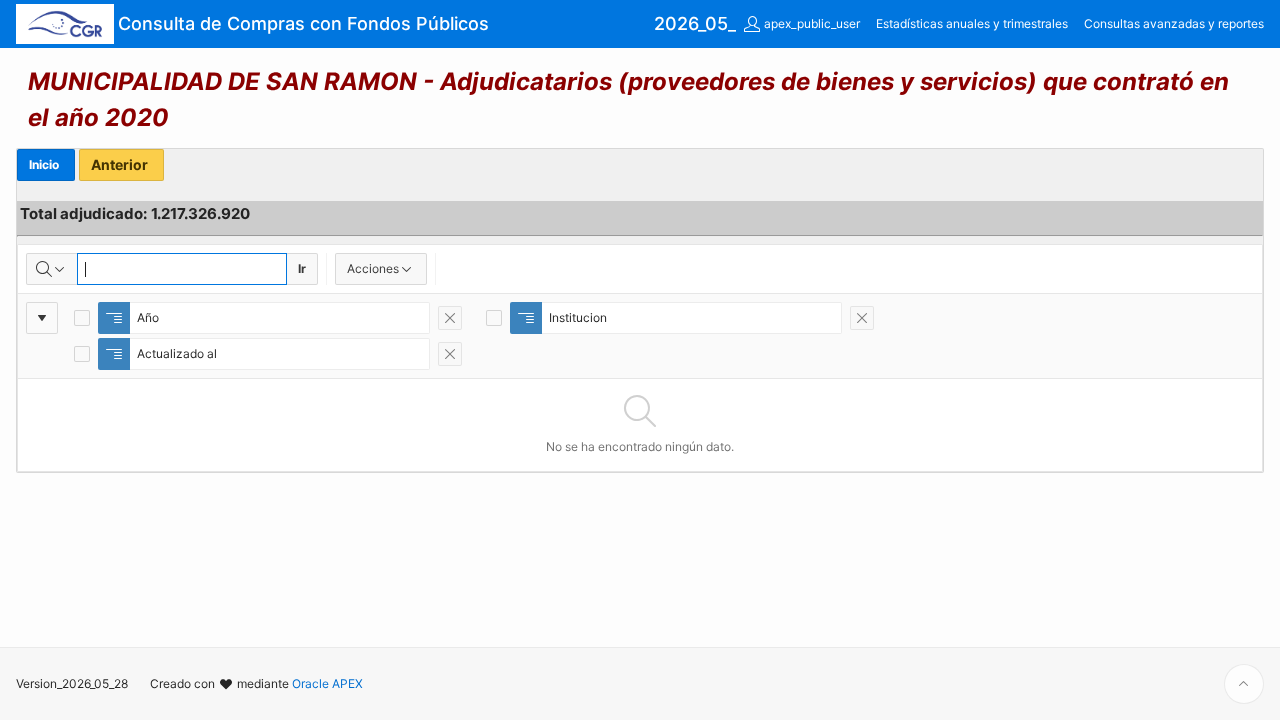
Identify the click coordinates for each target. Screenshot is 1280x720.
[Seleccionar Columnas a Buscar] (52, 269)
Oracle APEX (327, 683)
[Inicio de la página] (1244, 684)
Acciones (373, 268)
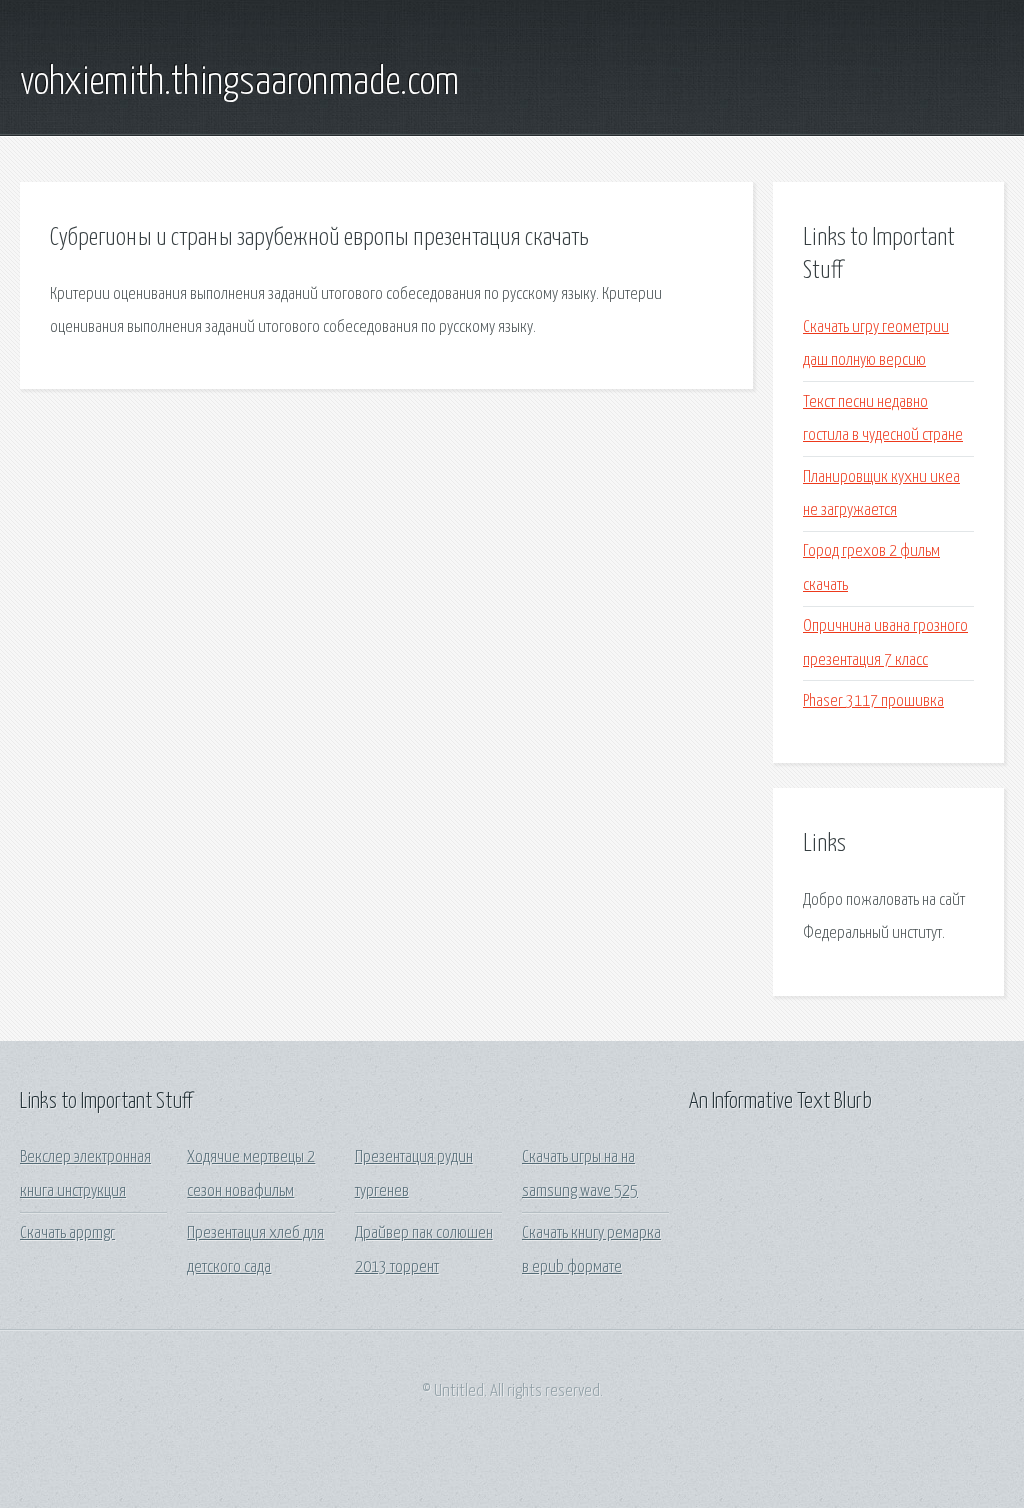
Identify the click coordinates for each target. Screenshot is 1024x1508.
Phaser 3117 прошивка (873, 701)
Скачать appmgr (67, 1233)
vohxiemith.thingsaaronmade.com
+===+
**EXERCISE BRIEF:**
Set down exactly, and only, the lines from the one holding "Oracle APEX (327, 683)" to the end of the records above, leaving every picture out.

**WRITTEN SOLUTION:**
Oracle APEX (327, 683)
[Inicio de la página] (1244, 684)
Acciones (373, 268)
Identify the click coordinates for each target. Screenshot is 1024x1508.
Phaser 3117 прошивка (873, 701)
Скачать appmgr (67, 1233)
vohxiemith.thingsaaronmade.com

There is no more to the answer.